Рыжков опять внимательно взглянул на меня.
– Это был драматический момент. Вирусолог, он понимал, конечно, как трудно обнаружить вирус рака, и потому стремился доказать свою теорию иммунологическим путем, ставил реакции на пораженных тканях, а вирус не искал. А между тем в те годы было открыто много вирусных опухолей, и Зильбер, отстаивая свои взгляды, должен был опираться на чужие факты.
Рыжков торжествовал, как шахматист, поставивший мне мат в три хода. Но меня он не убедил. Зильберу всегда не хватало фактов, и он умел их добывать, в конце концов он создал целую систему взглядов – иммунологию злокачественных опухолей, которая сегодня ближе всех стоит к разгадке рака.

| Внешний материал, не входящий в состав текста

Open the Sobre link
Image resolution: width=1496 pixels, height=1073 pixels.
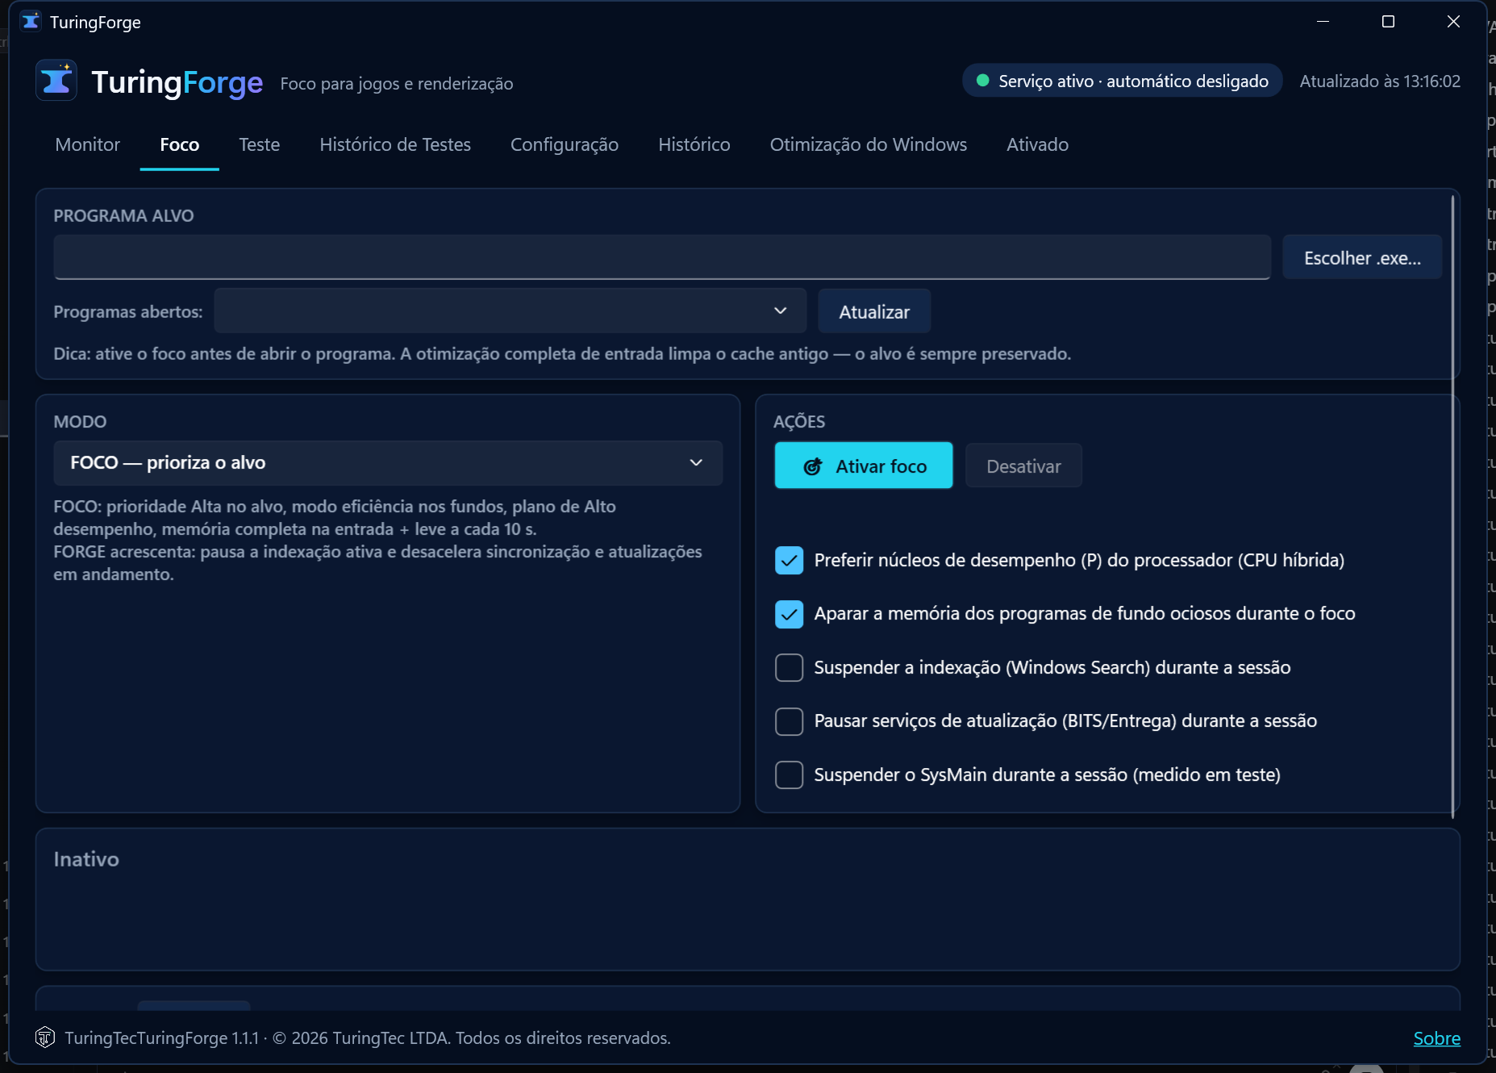click(1436, 1038)
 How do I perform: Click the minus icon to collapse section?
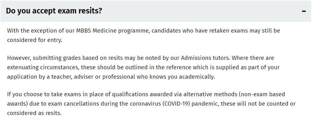304,11
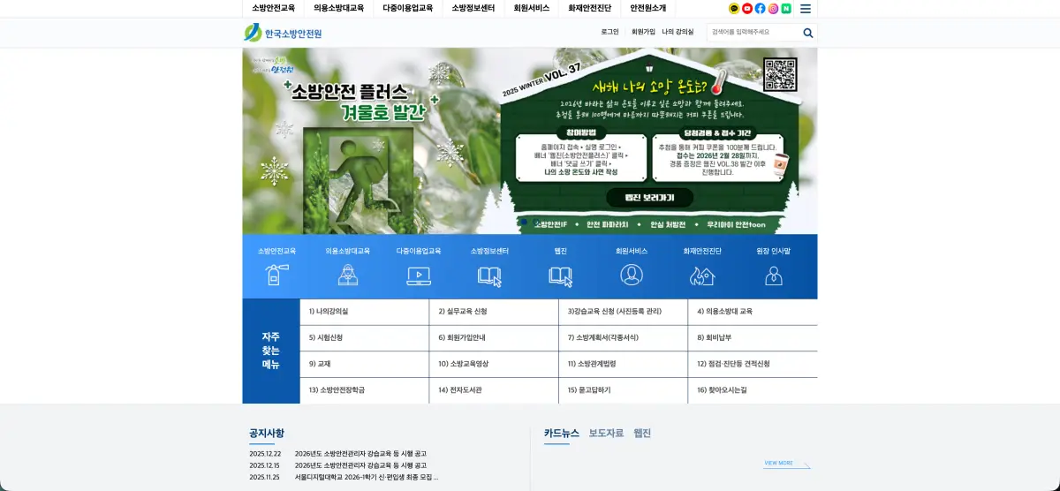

Прощаясь, Виталий Леонидович доверительно сказал: «Я с детства хотел быть стариком и молодым, кажется, никогда не был. На старость не ропщу, я к ней всегда стремился». Один из немногих вирусологов он избежал ареста в 37-м году. Зильбер тогда ставил опыты на крысах в лагерном бараке на Печоре.
* * *
Зильбер умел работать, веселиться, умел очаровывать людей.

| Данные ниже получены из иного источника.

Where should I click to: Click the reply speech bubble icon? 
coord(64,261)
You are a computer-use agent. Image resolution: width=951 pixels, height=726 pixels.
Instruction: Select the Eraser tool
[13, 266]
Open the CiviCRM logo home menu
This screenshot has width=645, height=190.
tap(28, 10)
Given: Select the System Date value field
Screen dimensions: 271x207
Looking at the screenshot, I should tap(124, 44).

– Ну, как я танцую, Митя, ничего? – спрашивал он у артиста Журавлева.
– Ничего, ничего, – отвечал тот. – Малость ноги кривоваты, а так ничего.
Косолапый бес!
«Это был веселый, радостный человек с элементами гениальности», – сказал не щедрый на похвалу писатель Виктор Шкловский. Может быть… Элементы гениальности я неизменно ощущал, беседуя со Свет-Молдавским, а Зильбер…
Зильбер был упрям и напорист. Годами он несся над фактами, своими и чужими, зорко высматривая те, что подтверждали его догадку о вирусном происхожденьи рака. Гипотезу эту, еще совсем в неясной форме, высказал в начале века Мечников Илья Ильич. Зильбер дал ей силу подлинной науки. В лагере на Печоре, среди воров, убийц, голодных зеков он неотступно размышлял над вирусной загадкой рака. И, выйдя на свободу, посвятил ей жизнь. «Многих людей рак убивает, а меня спас», – сказал он как-то на прощанье. И верно: если б не эта неустанная работа мысли, как вынес бы он все превратности судьбы?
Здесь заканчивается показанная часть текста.